### [Listed entries]
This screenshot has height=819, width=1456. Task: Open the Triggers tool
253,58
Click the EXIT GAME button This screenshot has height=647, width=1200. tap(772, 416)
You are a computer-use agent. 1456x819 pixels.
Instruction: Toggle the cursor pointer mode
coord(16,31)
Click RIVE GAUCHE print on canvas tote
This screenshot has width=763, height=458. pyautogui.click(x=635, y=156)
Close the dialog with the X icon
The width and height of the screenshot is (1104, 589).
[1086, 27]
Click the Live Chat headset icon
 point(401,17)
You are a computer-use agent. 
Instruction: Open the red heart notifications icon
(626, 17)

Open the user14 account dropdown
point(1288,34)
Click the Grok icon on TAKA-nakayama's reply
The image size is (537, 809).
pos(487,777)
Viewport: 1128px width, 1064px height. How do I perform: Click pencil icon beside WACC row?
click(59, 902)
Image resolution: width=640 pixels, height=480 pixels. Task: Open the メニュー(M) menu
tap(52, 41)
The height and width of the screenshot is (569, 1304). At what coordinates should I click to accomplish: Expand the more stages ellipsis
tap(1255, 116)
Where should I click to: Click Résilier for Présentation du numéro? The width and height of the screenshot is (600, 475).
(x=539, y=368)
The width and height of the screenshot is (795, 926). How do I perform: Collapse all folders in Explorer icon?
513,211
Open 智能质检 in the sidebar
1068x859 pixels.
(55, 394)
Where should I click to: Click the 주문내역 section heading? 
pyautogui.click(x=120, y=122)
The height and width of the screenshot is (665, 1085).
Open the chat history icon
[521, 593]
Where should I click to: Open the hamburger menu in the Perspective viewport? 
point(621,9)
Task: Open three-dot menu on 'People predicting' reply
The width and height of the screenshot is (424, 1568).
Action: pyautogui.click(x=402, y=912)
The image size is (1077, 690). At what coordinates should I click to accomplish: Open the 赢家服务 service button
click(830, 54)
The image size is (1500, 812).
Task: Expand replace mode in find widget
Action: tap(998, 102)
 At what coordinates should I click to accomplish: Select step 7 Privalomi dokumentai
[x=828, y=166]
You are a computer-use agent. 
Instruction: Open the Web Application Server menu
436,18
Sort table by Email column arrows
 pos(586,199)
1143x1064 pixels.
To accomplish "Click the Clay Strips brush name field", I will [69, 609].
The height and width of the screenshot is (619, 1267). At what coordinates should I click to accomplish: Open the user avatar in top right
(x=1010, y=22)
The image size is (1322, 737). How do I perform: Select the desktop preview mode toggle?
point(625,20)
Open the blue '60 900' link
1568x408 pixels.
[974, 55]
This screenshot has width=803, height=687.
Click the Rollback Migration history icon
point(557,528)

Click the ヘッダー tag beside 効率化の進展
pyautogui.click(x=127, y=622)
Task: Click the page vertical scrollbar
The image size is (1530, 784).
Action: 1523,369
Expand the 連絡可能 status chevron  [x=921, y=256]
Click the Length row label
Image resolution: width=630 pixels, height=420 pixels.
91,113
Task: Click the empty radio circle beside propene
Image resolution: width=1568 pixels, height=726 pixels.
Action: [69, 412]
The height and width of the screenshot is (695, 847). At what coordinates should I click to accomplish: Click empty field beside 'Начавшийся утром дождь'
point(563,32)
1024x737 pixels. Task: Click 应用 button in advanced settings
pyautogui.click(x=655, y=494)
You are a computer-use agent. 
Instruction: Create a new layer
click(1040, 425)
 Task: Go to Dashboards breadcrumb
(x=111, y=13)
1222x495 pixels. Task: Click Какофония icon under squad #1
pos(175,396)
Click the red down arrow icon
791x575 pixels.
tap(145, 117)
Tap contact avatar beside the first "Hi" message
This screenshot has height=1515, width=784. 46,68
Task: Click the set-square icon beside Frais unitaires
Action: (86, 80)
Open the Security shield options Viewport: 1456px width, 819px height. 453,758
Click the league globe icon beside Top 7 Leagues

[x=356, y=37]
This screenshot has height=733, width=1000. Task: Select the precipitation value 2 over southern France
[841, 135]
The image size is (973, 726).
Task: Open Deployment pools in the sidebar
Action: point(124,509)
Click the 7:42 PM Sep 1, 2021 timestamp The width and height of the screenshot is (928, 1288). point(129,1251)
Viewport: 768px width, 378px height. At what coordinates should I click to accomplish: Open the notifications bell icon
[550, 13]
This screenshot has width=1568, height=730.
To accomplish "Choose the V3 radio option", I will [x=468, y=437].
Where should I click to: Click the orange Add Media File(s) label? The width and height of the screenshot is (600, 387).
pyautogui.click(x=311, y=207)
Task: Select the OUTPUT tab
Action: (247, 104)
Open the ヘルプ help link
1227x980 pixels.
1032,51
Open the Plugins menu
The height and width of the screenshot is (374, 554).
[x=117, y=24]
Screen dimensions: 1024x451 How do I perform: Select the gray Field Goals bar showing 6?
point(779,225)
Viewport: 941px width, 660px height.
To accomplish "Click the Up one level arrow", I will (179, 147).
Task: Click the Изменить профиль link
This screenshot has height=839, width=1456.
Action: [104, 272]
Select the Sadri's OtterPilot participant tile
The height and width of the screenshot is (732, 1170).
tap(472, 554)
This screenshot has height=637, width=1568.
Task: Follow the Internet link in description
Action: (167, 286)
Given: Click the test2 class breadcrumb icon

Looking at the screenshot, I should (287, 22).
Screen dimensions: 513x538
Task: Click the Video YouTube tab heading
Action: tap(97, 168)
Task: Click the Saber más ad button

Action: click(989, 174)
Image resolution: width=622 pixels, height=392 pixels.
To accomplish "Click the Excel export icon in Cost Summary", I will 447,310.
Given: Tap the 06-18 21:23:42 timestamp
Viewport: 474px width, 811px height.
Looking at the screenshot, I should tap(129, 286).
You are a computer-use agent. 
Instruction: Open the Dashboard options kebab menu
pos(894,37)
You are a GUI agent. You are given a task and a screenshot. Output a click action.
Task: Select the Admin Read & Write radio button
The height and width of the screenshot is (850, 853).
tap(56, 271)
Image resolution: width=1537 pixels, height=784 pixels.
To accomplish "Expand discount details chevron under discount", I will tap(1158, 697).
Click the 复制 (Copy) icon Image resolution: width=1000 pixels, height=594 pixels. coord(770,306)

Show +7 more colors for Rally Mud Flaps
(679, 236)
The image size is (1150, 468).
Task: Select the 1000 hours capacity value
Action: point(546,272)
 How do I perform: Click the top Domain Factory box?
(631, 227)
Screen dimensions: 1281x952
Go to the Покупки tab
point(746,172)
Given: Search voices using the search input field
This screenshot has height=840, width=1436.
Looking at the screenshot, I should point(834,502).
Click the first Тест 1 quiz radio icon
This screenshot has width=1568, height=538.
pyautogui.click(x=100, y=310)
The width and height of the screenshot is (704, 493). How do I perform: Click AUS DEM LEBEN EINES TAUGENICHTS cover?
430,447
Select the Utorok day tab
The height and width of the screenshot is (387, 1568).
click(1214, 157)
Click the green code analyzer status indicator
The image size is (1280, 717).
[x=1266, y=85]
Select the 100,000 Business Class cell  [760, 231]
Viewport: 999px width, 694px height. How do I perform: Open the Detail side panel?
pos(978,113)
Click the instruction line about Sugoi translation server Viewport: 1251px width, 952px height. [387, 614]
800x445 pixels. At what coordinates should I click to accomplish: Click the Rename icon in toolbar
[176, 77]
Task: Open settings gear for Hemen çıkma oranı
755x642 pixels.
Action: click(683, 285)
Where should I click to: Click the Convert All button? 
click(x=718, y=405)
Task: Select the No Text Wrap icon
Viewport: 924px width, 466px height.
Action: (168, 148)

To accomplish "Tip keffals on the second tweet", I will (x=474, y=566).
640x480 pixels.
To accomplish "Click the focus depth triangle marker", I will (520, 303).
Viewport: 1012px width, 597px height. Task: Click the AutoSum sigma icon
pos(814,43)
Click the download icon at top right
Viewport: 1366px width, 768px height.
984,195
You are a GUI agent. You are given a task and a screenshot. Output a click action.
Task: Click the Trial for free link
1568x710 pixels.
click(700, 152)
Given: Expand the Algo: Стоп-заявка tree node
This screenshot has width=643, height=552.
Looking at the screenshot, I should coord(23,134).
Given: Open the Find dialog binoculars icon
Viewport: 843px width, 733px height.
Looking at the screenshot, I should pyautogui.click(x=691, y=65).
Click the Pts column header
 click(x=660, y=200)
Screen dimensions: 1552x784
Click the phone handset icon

### [Aim]
Reproduce the listing starting at the line containing "The width and height of the screenshot is (795, 926)." and ending at the line containing "pos(586,199)", substituting "main menu" for "hamburger menu" and changing nothing else.

### [Answer to this problem]
The width and height of the screenshot is (795, 926). How do I perform: Collapse all folders in Explorer icon?
513,211
Open 智能质检 in the sidebar
1068x859 pixels.
(55, 394)
Where should I click to: Click the 주문내역 section heading? 
pyautogui.click(x=120, y=122)
The height and width of the screenshot is (665, 1085).
Open the chat history icon
[521, 593]
Where should I click to: Open the main menu in the Perspective viewport? 
point(621,9)
Task: Open three-dot menu on 'People predicting' reply
The width and height of the screenshot is (424, 1568).
Action: pyautogui.click(x=402, y=912)
The image size is (1077, 690). At what coordinates should I click to accomplish: Open the 赢家服务 service button
click(830, 54)
The image size is (1500, 812).
Task: Expand replace mode in find widget
Action: tap(998, 102)
 At what coordinates should I click to accomplish: Select step 7 Privalomi dokumentai
[x=828, y=166]
You are a computer-use agent. 
Instruction: Open the Web Application Server menu
436,18
Sort table by Email column arrows
 pos(586,199)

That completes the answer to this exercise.